6. Programmatic Conclusions
The RCIT took a clear and unequivocal position in the Ukraine crisis. In the first period we refused to support either the pro-Western, reactionary Euromaidan movement nor the reactionary Yanukovych government. We said in our first statement in December 2013: “Neither Brussels nor Moscow! For an independent Workers’ Republic! A reactionary opposition mobilizes against a reactionary government. For independent working class mobilizations against both factions of Ukraine’s ruling class!” [75] When a right-wing regime with fascists elements in its ranks took power in later February and threatened the working class in general and the Russophone population in the Donbass region in particular, the RCIT immediately supported the popular rebellion in the east and called for its victory against the Kiev-loyalist military forces. We argued that the central task was to build action councils based on regular mass assemblies in places of work and neighborhoods.

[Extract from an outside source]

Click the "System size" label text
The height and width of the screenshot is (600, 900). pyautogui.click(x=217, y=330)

On such a basis, the movement should call a democratic congress to coordinate the resistance and to form the basis for a workers’ government. Equally, such democratic mass organs should control the workers’ and popular militias.

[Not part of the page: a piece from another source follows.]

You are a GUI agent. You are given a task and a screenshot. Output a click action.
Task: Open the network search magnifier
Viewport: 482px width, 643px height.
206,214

We recognized the Ukraine conflict was impossible to understand without recognizing the context of the increasing rivalry between the imperialist powers. In the RCIT’s document Thesis on the World Situation from April 2014 we stated:
“The heightening of inter-imperialist rivalry will inevitably lead to destabilization of international relations between the Great Powers. It will multiply the political, diplomatic, and economic conflicts between the imperialist states and will provoke an accelerated armaments race, militarism, and chauvinism on all sides. While, in the short term, the Cold War may not turn into a shooting war in Europe, open clashes between Japan and China are quite possible in the next few years. If the international working class does not succeed in overthrowing the ruling class in time, a Third World War is the most likely outcome of the escalating inter-imperialist rivalry on the backdrop of capitalism’s decline. This rivalry and militarism will most likely increase qualitatively with outbreak of the next, and probably even deeper, Great Recession some time in the next few years. This further deepening of capitalism’s crisis will also increase the desire of the desperate ruling classes to look for a military solution to their problems, i.e., by launching a new war.”